I suspect that these are just as coincidental as the fact that the running fine-structure constant is numerically the same as the Higgs mass to within a % or so: ##\alpha^{-1}(m_H) \approx m_H/\mathrm{GeV}##.
 
  • #197
fzero said:
These particles interact, so any dynamical relationship between masses should involve their values at the same energy scale. The Koide-type relations are between pole masses, which have no logical reason to be directly related to one another by a consistent dynamical formula.

Is nature logical?
 
  • #198
fzero said:
... These particles interact, so any dynamical relationship between masses should involve their values at the same energy scale. The Koide-type relations are between pole masses, which have no logical reason to be directly related to one another by a consistent dynamical formula...

But as indicated in arXiv:hep-ph 0505220v1 25 May 2005 (end of page 1 and at the beginning of page 2), these pole masses are co-related in such a way that an angle can be introduced between two vectors: (1, 1, 1) and (m1, m2, m3). This motivates the vision of what one is encouraged to call "directional masses" (masses defining a spatial direction) and at the end this is suggestively asking for the existence of a link between these masses (taken all together) and some underlying geometrical structure... Since the geometrical structure is dynamic within the theory of relativity (Einstein)...
 
  • #199
fzero said:
the leading way for the EW scale to feed into the QCD scale
I actually had the other direction in mind: e.g. that QCD is embedded in some sort of technicolor where there is a composite Higgs whose properties are correlated with those of the hadronic sector; or, standard model QCD is part of an SQCD whose susy-breaking is transmitted to an independent Higgs sector and determines part of its scalar potential.
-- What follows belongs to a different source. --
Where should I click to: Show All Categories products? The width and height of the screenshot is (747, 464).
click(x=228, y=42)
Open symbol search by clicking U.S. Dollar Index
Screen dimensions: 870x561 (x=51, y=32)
As for relations between different energy scales, UV/IR mixing in noncommutative field theory leads me to think that they can exist; though perhaps not in an ordinary field-theoretic framework.
 
  • #200
fzero said:
The difference between pole masses and ##\overline{\mathrm{MS}}## masses might be small for the leptons, but it is not for the up quarks.

I suspect that these are just as coincidental as the fact that the running fine-structure constant is numerically the same as the Higgs mass to within a % or so: ##\alpha^{-1}(m_H) \approx m_H/\mathrm{GeV}##.
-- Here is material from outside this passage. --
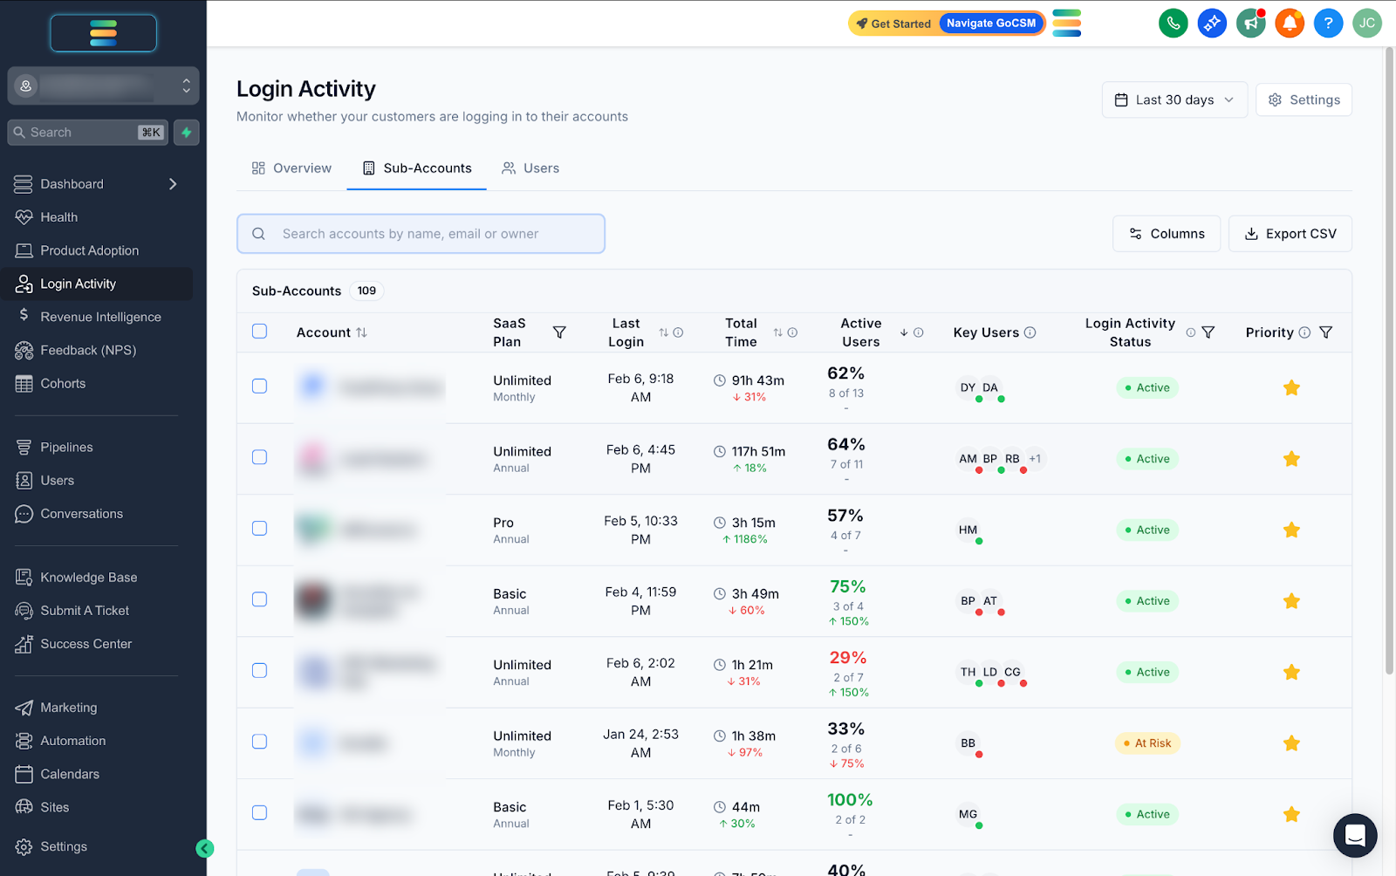Focus the search accounts input field

coord(421,234)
I usually do not like when people compares adimensional numerology with dimensional-based numbers, but well, just in this case it is reasonable, and you have a point here, because it is true that fixing a substraction scheme is as arbitrary as fixing a unit. Now, it is good to remember that in adimensional numerology the units are canceled out, and similarly we could find equations which are independent of the substraction scheme, or at least have a very weak dependency.

You have probably not noticed that the final relationship that Porter was mentioning is a relationship between pole masses. Input masses are only the mass of electron and muon, then you get the tau, then the factor three to pass to a Koide equation in quark sector for s,c,b, then Koide equation again to get t from c,b,t, and the final result is 173.264 GeV, to be compared with pdg mass, 173.07 ±0.52 ±0.72 GeV at the time of this post.

Yes it is true that the intermediate results for s, c and b are very near of the ##\overline{\mathrm{MS}}## values given in the tables, but you do not need to buy it in the same package; you can stick to pole mass and still get a fine prediction, 173.26 GeV.